Preisauftrieb Inflation in Eurozone sinkt überraschend

Die Inflationsrate in der Eurozone ist im März auf 1,4 Prozent gefallen. Damit dürften steigende Zinsen weiter auf sich warten lassen.

Stromzähler: Energie ist 5,3 Prozent teurer als vor einem Jahr
DPA

Stromzähler: Energie ist 5,3 Prozent teurer als vor einem Jahr


Die Inflationsrate in der Eurozone entfernt sich weiter vom Ziel der Europäischen Zentralbank (EZB) von knapp zwei Prozent. Wie das Statistikamt Eurostat mitteilte, stiegen die Verbraucherpreise im Jahresvergleich um 1,4 Prozent. Im Februar hatte die Inflationsrate noch 1,5 Prozent betragen. Analysten hatten jetzt einen unveränderten Wert erwartet.

Unverarbeitete Lebensmittel verteuerten sich zum Vorjahr nur noch um 1,2 Prozent. Im Februar lag der Anstieg noch bei 2,9 Prozent.

Die EZB strebt eine Gesamtinflation von knapp zwei Prozent an. Die EZB-Volkswirte hatten jedoch jüngst ihre Inflationsprognose für das laufende Jahr auf 1,2 von zuvor 1,6 Prozent gekappt. Börsianer erwarten mittlerweile, dass die Währungshüter das Inflationsziel von knapp zwei Prozent bis weit ins nächste Jahrzehnt hinein verfehlen werden.

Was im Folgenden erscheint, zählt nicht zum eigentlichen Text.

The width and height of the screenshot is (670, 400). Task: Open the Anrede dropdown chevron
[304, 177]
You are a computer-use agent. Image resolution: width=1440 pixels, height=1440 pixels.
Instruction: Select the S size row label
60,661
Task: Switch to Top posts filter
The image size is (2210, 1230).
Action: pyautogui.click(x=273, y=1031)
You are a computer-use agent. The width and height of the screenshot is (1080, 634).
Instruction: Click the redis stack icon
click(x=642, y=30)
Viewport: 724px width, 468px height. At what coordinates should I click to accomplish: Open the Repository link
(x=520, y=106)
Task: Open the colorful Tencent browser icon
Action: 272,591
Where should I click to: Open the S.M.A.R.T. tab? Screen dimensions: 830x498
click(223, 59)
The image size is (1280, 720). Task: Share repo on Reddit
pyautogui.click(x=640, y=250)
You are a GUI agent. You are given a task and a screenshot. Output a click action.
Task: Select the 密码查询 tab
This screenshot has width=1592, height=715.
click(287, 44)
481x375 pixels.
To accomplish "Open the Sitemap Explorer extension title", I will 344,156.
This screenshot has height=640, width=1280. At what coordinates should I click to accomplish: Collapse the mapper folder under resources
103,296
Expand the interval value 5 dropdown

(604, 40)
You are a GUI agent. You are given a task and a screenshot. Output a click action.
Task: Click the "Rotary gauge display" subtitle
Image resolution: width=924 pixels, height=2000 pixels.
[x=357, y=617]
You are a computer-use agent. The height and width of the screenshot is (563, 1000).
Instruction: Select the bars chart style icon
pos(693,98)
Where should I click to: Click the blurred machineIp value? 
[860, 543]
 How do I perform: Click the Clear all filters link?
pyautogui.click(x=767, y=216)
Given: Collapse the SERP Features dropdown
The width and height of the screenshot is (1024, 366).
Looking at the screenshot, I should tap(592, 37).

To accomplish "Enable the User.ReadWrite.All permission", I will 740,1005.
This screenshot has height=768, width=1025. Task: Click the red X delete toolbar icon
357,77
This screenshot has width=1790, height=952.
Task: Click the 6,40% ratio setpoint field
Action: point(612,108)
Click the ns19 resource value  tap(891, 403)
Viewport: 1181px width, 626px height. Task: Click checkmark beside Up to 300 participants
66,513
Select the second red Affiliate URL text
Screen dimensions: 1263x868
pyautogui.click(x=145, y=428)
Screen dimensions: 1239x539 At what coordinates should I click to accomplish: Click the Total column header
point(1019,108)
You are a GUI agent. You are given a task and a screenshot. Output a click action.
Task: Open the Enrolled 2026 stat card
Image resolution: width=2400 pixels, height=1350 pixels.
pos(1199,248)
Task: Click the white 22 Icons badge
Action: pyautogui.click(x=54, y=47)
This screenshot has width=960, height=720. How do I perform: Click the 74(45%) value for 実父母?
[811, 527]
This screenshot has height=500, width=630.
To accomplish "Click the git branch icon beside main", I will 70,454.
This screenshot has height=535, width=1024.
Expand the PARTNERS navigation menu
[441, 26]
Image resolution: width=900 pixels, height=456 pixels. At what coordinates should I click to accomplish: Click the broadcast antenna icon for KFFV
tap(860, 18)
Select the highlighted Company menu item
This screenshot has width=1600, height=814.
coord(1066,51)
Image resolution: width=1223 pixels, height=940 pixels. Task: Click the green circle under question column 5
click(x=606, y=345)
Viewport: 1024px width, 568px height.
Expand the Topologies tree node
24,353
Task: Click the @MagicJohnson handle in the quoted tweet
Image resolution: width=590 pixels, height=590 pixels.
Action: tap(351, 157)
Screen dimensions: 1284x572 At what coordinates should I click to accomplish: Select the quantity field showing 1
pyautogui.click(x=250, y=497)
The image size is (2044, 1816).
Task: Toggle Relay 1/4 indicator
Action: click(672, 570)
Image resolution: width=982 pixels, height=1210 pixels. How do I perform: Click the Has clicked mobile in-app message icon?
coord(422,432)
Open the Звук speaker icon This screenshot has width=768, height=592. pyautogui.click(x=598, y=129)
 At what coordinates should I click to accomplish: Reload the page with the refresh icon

Arbeitslosigkeit bleibt auf Zehnjahrestief

Die EZB hat wegen der sich eintrübenden Konjunktur zudem eine Zinswende bis mindestens ins nächste Jahr verschoben. Bereits seit März 2016 liegt der Leitzins bei null Prozent.

Nach wie vor am deutlichsten verteuerte sich mit 5,3 Prozent Energie. Kaum teurer als vor einem Jahr waren Industriegüter, wohingegen sich Dienstleistungen nur knapp unterdurchschnittlich verteuerten. Lebens- und Genussmittel waren mit 2,0 Prozent überdurchschnittlich teurer.

Auch die Kerninflation fiel von 1,0 Prozent auf 0,8 Prozent. Diese Abgrenzung berücksichtigt keine schwankende Komponenten wie Energie und Lebensmittel. Analysten hatten eine Kernrate von 0,9 Prozent erwartet.

Auf dem Arbeitsmarkt blieb die Lage unterdessen unverändert. Die Erwerbslosenquote betrug in der Eurozone im Februar 7,8 Prozent, wie die EU-Statistiker weiter mitteilten. Auch in der gesamten EU gab es keine Veränderung. Hier blieb die Arbeitslosenquote wie im Januar bei 6,5 Prozent.

Die niedrigsten Erwerbslosenquoten hatten nach den Eurostat-Berechnungen weiter Tschechien (1,9 Prozent) und Deutschland (3,1 Prozent). Schlusslichter waren Italien (10,7 Prozent) und Spanien (13,9 Prozent).